Validating your client’s distrust of you


Ever had a person tell you they can’t trust you when you know they can? What was your response? if you are like most people, you notice the tendency to want to defend yourself. No, really, you can trust me. Why don’t you give me a chance? Or maybe your response isn’t one to beg but to back away and treat the person with a cool demeanor.

What should counselors do when a client doesn’t or won’t trust their intentions or motivations?Janina Fisher (see previous post) reminds us that the right responses is…acceptance validation. Especially with clients who experienced invalidation in violence and abuse. Notice that the effort to press a client to trust you or distancing from them sends the exact same message: your feelings and experiences are wrong and something to be rejected. Not surprisingly, clients feel invalidated once again.

What does validation look like?

You are right. You don’t know if you can trust me. Trusting important people meant that you got hurt in the past. So, not trusting me is understandable. So…what should we do? Validation doesn’t mean that we agree with whatever our clients say but that we find the truth and we underline it. Further, it means that we give the power back to our clients since many of them experienced being controlled.

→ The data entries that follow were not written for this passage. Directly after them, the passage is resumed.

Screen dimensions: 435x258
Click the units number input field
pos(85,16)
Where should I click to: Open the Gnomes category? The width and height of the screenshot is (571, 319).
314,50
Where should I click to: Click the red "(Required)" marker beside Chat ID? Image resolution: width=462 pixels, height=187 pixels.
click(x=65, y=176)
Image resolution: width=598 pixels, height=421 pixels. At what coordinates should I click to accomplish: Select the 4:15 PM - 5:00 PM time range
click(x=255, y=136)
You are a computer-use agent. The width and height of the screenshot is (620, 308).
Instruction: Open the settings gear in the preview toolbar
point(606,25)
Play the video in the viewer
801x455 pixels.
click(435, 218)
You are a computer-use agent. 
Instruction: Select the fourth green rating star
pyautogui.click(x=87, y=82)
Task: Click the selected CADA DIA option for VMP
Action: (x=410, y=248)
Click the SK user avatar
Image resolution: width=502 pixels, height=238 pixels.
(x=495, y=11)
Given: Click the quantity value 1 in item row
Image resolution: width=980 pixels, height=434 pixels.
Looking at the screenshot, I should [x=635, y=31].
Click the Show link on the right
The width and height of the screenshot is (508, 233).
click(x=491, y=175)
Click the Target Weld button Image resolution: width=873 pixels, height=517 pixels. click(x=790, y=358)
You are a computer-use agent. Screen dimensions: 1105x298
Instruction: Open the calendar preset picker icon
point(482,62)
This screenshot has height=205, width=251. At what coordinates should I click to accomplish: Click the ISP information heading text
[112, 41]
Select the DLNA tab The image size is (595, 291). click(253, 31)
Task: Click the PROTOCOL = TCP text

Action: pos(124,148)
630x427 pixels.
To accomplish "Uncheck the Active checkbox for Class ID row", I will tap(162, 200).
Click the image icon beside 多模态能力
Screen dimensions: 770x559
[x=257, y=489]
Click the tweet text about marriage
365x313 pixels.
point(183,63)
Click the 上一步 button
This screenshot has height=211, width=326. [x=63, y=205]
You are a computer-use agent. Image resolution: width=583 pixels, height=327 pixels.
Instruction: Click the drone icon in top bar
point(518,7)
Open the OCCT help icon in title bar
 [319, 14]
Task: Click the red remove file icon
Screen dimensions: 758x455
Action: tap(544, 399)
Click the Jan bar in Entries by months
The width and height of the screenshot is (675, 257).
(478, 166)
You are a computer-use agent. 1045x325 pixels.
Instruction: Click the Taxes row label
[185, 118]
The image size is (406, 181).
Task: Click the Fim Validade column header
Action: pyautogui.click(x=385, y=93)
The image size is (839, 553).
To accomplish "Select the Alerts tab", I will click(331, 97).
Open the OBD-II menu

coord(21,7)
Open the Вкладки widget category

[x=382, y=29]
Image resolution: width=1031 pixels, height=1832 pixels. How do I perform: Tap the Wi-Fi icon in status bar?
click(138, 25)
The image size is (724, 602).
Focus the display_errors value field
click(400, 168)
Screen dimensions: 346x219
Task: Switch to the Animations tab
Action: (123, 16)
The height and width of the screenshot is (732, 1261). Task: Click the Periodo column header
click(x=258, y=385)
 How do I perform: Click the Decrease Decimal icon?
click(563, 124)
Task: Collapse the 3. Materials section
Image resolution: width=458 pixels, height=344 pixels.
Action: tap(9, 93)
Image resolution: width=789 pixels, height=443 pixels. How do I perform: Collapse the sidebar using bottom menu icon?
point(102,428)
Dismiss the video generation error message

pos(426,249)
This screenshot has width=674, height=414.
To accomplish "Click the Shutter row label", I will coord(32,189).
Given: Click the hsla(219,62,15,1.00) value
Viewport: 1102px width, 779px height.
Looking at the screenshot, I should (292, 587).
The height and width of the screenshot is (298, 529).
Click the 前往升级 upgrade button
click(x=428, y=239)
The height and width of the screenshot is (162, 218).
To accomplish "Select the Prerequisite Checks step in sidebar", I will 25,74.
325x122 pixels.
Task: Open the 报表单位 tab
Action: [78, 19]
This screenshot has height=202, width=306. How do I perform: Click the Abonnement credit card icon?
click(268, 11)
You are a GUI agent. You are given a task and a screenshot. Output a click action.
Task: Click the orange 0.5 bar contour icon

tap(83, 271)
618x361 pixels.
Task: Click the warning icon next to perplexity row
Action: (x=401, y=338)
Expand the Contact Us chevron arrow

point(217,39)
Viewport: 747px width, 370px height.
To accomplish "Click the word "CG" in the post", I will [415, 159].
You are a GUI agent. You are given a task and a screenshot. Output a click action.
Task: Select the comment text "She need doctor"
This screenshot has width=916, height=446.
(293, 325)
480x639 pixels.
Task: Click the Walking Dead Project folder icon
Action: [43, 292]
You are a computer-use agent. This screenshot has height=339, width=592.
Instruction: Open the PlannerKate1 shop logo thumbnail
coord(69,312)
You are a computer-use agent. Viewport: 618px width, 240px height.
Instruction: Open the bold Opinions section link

Too often we think we know what is best for our clients and we try to indoctrinate them to our wisdom. Even when we are right, our efforts may unwittingly re-enact the stealing of power to set proper boundaries. Even when our clients want us to convince them that we are okay and worthy of trust, we ought to be careful. In everyday life we have to trust others, live with the possibility that our trust may be violated…and that we will need to respond to such violations with grace and truth. Promises to always be trustworthy perpetuate the myth that protection from all pain is possible in this life.

4 Comments

Filed under christian counseling, counseling science, counseling skills, Psychology, Uncategorized

4 responses to “Validating your client’s distrust of you

  1. Angel

    I absolutely love opening my email to find new posts! Thanks so much for keeping up with this. It’s very informative! 🙂

    Keep it up!

  2. Tina

    Counselors need to understand that the subject of trust will be revisited over and over and over on the part of the client. The counselor need not fear it is about them, it is the nature of the beast in the life of the client who never learned to trust. Yet, the improper response from the therapist will shut down the client’s willingness to express their struggle with trust and halt true forward progress in the issues the clients desires help. When I was was told, “well, we do not have a trusting relationship,” I did not feel understood, accepted, felt I now needed to care for the therapist and felt a barrier in our relationship over something difficult for me to express. I KNOW that was not the intent of the therapist, but it still hurt.

  3. I was reading an article on building therapeutic relationship and it said that in addition to empathy, one skill was to allow the client to have negative feelings toward you and themselves and that really struck me.